Wednesday, 17 April 2013
Wafting through the desert of Weymouth’s sandy streets
CAN you hear music from the world famous Lawrence of Arabia film?
Well even if you can’t, you could have been forgiven for behaving like an extra amid sand dunes on the streets of Weymouth.
Recent windy conditions gave pedestrians a mouthful of sand to chew on and sent skeins of sand snaking all over the town’s streets.
Sand drifted so deep it swiftly built up drifts to submerge the Esplanade beach wall and send stinging particles to form mounds to swamp car parking spaces near Alexandra Gardens.
Large sections of the Esplanade were completely covered and there were banks of sands near Marks & Spencer and the Black Dog pub in St Mary Street where drinkers brave enough to enjoy a pint at outside tables found themselves needing Arab dress to protect themselves from wind-driven sand.
Delightful I’m sure but, when sand is being sought in the summer, let’s hope we don’t have to wipe rain off our faces... again.
Maggie’s mad idea for Portland
MEMORIES have been stirred by the death of former Prime Minister Margaret Thatcher.
She ended her life as Baroness Thatcher but it was as Secretary of State for Education in 1972 that she set hackles rising on Portland with a proposal to bus over every child at Royal Manor to a new site at the old Weymouth Grammar School, off Chickerell Road.
Mike Jewkes, a former Mayor of Weymouth and Portland, was chairman of Westham School Parent Teacher Association at the time.
He said: “The proposal, to bring the children over on a convoy of double decker buses, was ludicrous and a group was put together to go up to London to see Margaret Thatcher about it on what turned out to be the day of the Old Bailey IRA bombing.

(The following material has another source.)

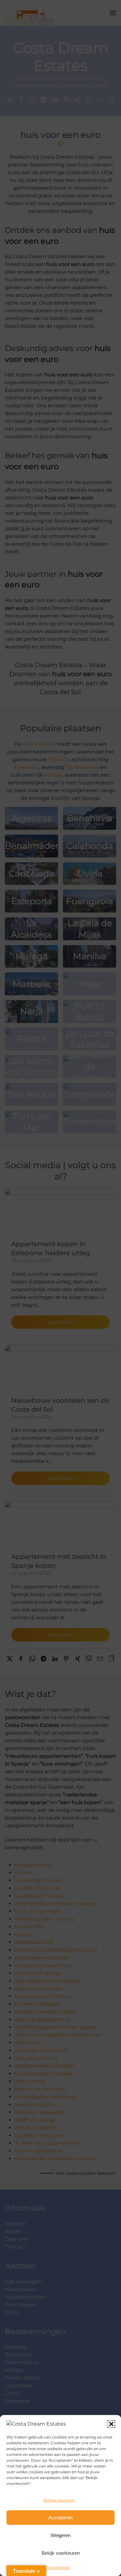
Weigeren (61, 2535)
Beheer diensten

“She listened to what we had to say but refused to change her mind.
“But it was later pointed out that military vehicle convoys of more than 16 vehicles needed outriders and the proposed convoy from Portland would take 25 double decker buses to carry the children which would be too expensive so the idea was dropped. It was a mad idea anyway.”
Missing out on the Easter message?
EASTER in Weymouth proved a peaceful time to remember Jesus Christ’s death at Calvary and his resurrection, a peaceful time for families and children to be together for the exchange of Easter eggs... and hand grenades!
In this country Easter is traditionally a time to reflect on Christ’s sacrifice for us all.
So it required a very swift mental adjustment when, in the heart of Weymouth and in the middle of the Easter period, two children began throwing hand grenades at each other.
I should at this point hastily qualify that statement by saying that the hand grenades in question were toys they had just bought and were gleefully trying out in the street.
Despite that, thoughts did have to be juggled to embrace death and destruction being acted out just a short distance from several churches and religious sites during one of the holiest periods of the year.
Children will be children and no blame should attach to them, but you have to wonder whether the local economic situation is so bad that shops must offer fake hand grenades for sale as part of their Easter sales drive.
Perhaps we can now all look forward to the Christmas period when children will be able to snap up a few traditional offerings such as toy flamethrowers and assault rifles or perhaps a nice tinsel-decked anti-personnel mine?
Will it every get any warmer?
MARCH is now firmly behind us and latest figures show temperatures were well below normal for this time of year.
It was true brass monkey weather, not that we needed a meteorologist to tell us that.
One step outside the front door and the words: “I say! It’s a trifle brisk today” tinkled to the ground, frozen solid as soon as they left people’s mouths.
Among incidents was one child gleefully rushing round clutching a sheet of ice from a public water trough and people retrieving underwear from the washing lines so stiff it would have brought tears to the eyes of the wearer.
Pedestrians wore every stitch of clothing they could cram on and exposed faces were bleached white by the cold, hardly surprising as the wind chill factor in Weymouth went down as low as -9.2C on one day.
Even now – barely nine weeks away from the longest day – there is still a lurking suspicion that the weather is going to spring something nasty on us.
Perhaps the first 70+ Fahrenheit day will finally convince us that warmer weather has arrived... but that looks a long way off yet.